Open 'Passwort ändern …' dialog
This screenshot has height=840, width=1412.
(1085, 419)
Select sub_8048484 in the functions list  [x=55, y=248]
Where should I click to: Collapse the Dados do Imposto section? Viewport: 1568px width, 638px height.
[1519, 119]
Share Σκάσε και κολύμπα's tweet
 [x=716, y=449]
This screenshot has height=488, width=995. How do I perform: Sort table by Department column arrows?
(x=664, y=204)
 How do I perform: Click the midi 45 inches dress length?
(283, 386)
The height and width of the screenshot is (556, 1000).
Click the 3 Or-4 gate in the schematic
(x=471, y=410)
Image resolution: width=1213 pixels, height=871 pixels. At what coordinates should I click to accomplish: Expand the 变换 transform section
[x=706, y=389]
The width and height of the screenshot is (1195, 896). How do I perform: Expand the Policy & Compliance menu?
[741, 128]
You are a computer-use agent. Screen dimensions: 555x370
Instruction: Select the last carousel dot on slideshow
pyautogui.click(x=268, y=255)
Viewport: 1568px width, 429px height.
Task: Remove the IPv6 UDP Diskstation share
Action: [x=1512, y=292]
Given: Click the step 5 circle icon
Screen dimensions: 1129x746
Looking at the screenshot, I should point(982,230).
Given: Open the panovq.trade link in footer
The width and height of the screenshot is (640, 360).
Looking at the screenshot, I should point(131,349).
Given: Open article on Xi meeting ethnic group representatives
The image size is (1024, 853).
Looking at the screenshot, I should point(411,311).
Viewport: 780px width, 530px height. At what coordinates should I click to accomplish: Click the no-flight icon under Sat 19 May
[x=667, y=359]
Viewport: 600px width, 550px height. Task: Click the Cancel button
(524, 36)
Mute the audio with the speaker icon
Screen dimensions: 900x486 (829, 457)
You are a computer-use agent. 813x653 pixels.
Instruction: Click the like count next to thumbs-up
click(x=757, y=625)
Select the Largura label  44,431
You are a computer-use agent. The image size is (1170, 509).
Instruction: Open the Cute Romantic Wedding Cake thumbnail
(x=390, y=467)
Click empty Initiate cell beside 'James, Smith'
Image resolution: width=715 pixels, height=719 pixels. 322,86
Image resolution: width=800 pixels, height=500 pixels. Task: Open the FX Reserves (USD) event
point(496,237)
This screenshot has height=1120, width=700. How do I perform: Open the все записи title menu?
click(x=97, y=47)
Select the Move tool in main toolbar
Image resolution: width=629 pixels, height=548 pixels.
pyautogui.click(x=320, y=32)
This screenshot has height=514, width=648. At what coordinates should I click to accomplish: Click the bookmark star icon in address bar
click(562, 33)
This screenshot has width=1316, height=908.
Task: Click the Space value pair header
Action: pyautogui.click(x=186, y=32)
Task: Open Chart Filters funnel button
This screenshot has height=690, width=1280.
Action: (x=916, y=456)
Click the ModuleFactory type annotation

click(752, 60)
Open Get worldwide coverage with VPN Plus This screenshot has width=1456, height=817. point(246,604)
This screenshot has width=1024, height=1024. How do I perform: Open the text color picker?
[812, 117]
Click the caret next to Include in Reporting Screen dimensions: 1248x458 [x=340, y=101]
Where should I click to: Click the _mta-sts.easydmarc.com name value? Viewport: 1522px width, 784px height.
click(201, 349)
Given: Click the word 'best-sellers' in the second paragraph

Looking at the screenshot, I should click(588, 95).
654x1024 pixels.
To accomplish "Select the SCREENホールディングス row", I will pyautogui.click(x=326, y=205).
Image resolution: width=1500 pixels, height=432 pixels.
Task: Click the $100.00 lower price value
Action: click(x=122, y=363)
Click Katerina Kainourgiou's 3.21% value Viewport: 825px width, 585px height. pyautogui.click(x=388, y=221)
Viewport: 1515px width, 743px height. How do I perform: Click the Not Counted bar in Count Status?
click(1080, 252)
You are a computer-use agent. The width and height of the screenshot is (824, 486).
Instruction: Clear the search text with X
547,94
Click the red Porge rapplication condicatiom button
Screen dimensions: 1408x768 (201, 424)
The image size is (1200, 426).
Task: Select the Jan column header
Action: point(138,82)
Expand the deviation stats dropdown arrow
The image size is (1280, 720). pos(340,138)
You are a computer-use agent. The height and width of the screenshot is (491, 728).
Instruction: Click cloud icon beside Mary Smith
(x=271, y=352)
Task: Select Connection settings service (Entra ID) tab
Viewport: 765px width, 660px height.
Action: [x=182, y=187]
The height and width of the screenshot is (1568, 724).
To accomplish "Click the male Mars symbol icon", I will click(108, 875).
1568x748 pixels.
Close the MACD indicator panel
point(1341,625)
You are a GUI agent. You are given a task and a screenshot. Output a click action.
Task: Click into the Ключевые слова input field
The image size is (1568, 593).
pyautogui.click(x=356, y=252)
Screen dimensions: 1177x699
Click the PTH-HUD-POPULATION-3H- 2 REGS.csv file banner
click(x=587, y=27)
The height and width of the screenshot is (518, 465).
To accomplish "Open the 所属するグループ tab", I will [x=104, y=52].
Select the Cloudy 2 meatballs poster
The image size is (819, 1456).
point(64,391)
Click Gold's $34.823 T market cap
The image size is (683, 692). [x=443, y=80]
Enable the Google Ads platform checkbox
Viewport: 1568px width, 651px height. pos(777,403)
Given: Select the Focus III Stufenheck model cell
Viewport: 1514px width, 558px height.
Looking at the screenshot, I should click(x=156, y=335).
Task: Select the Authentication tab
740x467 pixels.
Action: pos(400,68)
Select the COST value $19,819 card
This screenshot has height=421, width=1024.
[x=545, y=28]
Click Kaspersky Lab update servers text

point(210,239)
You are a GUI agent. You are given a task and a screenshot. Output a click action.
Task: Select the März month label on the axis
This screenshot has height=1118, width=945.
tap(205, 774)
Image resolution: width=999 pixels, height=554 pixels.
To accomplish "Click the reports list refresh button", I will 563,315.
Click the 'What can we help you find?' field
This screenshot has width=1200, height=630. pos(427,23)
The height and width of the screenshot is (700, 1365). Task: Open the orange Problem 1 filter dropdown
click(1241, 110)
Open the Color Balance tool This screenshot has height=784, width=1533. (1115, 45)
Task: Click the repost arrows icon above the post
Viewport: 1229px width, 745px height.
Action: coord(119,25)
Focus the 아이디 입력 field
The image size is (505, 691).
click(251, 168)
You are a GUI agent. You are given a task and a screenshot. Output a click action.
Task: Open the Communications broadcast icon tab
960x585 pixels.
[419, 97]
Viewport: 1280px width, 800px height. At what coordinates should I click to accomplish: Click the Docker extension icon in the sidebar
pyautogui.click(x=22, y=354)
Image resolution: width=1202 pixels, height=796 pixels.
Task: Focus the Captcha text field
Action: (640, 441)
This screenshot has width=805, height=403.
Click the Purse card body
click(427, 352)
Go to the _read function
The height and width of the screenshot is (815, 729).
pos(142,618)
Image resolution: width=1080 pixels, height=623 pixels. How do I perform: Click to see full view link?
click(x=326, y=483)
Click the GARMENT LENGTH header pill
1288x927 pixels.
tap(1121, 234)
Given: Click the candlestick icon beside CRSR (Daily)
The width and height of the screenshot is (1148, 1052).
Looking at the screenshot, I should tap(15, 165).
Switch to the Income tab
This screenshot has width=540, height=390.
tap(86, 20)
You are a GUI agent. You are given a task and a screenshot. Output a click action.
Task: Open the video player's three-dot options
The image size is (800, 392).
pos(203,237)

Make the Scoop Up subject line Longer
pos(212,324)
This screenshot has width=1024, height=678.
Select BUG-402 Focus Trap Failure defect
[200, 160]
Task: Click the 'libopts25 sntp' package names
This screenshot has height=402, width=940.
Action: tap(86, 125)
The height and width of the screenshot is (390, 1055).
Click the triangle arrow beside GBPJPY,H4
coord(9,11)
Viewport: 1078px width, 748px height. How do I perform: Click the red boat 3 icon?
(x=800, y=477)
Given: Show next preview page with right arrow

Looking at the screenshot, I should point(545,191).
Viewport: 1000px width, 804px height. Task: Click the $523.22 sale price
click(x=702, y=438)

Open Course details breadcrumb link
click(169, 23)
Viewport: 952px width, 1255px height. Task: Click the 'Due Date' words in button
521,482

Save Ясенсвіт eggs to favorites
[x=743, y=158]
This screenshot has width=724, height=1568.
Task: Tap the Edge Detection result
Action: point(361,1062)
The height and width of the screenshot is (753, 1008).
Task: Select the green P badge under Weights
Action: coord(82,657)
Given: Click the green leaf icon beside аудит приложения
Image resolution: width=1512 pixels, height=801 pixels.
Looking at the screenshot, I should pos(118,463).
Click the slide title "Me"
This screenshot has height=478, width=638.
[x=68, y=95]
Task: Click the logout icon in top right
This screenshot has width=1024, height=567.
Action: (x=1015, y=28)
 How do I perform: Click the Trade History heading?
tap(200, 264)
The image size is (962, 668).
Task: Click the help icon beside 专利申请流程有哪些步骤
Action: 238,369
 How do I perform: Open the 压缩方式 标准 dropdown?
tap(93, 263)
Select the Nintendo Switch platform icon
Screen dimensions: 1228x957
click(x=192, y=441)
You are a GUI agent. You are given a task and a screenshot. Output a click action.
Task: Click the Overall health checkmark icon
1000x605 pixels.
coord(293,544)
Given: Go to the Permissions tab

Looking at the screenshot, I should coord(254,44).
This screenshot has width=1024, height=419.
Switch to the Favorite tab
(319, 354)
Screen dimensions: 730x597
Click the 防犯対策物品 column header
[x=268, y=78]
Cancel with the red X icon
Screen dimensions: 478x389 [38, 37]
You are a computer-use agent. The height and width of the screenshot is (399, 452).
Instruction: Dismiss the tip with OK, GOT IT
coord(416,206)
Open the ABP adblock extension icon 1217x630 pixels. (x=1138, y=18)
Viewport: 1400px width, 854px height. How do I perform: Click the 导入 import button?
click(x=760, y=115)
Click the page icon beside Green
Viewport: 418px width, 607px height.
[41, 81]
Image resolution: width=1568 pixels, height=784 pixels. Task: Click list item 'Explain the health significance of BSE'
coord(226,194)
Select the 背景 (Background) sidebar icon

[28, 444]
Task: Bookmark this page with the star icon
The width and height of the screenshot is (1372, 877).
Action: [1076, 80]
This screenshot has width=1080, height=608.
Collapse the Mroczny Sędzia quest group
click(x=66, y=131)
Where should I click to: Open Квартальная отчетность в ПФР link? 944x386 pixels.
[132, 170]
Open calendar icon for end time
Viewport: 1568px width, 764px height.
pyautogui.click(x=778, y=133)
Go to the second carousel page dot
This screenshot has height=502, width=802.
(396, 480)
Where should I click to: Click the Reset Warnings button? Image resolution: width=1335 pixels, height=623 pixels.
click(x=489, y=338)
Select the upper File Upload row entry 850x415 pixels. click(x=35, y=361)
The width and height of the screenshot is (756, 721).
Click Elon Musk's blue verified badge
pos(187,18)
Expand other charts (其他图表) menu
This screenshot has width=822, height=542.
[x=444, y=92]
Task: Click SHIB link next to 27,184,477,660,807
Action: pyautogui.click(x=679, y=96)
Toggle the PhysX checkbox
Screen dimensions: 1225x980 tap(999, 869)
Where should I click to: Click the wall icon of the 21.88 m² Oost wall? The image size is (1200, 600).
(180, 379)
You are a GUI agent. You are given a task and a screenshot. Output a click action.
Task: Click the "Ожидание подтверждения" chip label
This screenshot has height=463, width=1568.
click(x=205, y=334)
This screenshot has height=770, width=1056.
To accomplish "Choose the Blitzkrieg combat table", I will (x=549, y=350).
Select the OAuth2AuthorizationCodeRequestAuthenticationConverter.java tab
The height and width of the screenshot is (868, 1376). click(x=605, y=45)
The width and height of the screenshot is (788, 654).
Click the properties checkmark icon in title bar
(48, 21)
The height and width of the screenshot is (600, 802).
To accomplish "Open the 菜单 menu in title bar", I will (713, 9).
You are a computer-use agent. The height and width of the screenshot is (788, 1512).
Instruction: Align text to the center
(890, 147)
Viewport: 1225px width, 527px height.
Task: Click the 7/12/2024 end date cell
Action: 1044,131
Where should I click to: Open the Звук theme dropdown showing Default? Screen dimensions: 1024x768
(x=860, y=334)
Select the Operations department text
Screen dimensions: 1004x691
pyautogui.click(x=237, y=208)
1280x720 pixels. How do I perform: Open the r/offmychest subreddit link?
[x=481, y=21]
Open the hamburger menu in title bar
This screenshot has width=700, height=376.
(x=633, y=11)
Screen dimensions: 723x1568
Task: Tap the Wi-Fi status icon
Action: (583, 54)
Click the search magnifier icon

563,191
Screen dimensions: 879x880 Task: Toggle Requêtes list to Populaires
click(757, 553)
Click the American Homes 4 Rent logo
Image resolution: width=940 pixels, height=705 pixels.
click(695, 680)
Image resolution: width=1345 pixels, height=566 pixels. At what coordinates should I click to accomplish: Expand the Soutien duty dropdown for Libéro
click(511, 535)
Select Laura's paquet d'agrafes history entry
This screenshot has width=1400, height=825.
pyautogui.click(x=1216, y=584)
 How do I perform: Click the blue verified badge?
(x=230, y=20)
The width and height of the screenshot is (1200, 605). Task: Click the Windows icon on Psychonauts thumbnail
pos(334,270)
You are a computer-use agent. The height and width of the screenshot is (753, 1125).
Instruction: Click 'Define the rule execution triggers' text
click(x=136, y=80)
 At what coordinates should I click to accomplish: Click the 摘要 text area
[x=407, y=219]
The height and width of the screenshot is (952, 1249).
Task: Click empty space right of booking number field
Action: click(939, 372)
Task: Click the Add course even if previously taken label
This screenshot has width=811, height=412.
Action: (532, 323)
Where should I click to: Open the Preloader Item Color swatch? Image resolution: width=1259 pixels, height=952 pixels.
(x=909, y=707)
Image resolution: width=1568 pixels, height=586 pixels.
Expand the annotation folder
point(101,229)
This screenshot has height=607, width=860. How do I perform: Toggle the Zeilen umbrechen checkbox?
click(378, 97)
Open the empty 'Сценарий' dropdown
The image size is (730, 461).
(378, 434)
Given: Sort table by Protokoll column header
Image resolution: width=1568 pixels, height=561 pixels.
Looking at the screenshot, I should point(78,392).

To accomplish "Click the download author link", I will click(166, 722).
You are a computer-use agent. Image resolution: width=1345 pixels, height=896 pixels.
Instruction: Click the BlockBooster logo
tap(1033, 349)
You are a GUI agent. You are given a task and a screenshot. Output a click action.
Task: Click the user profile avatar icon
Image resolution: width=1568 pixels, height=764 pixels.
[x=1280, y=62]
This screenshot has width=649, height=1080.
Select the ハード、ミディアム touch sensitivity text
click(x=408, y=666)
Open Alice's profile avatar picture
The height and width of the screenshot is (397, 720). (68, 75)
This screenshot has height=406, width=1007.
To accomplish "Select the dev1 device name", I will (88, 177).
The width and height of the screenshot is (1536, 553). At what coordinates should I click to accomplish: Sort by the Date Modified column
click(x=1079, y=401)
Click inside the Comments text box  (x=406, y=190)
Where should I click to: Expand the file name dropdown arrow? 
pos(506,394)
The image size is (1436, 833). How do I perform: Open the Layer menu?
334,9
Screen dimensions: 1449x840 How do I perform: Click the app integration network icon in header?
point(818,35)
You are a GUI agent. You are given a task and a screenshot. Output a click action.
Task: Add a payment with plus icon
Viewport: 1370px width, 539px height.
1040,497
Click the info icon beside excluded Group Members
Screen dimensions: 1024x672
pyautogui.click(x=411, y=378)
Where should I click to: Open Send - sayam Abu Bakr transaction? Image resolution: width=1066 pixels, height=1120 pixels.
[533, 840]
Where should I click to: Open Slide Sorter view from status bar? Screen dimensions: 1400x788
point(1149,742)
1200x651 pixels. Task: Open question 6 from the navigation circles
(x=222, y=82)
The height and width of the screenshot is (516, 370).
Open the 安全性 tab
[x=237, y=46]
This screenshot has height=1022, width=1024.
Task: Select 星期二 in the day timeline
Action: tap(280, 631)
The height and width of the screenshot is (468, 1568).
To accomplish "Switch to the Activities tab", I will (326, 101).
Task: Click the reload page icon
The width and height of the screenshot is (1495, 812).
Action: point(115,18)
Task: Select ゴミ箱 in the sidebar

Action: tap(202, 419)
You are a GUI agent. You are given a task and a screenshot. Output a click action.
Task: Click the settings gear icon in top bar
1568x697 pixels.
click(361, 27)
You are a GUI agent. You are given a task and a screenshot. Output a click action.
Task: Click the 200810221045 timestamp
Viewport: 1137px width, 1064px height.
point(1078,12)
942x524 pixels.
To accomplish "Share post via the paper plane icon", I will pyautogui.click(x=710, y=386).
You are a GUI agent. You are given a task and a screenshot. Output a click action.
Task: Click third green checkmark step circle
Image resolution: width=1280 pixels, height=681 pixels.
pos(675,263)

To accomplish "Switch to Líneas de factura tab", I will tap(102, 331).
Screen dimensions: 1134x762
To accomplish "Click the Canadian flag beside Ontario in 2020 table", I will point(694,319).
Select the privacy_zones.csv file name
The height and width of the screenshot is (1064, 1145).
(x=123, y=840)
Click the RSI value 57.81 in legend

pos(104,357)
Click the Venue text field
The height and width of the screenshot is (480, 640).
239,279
◆ ◆ ◆ ◆ ◆
TASK ITEM: Only the lines containing the string "step" are needed; pull them out of the records.

EXERCISE ANSWER:
Given: Click the step 5 circle icon
Task: Click third green checkmark step circle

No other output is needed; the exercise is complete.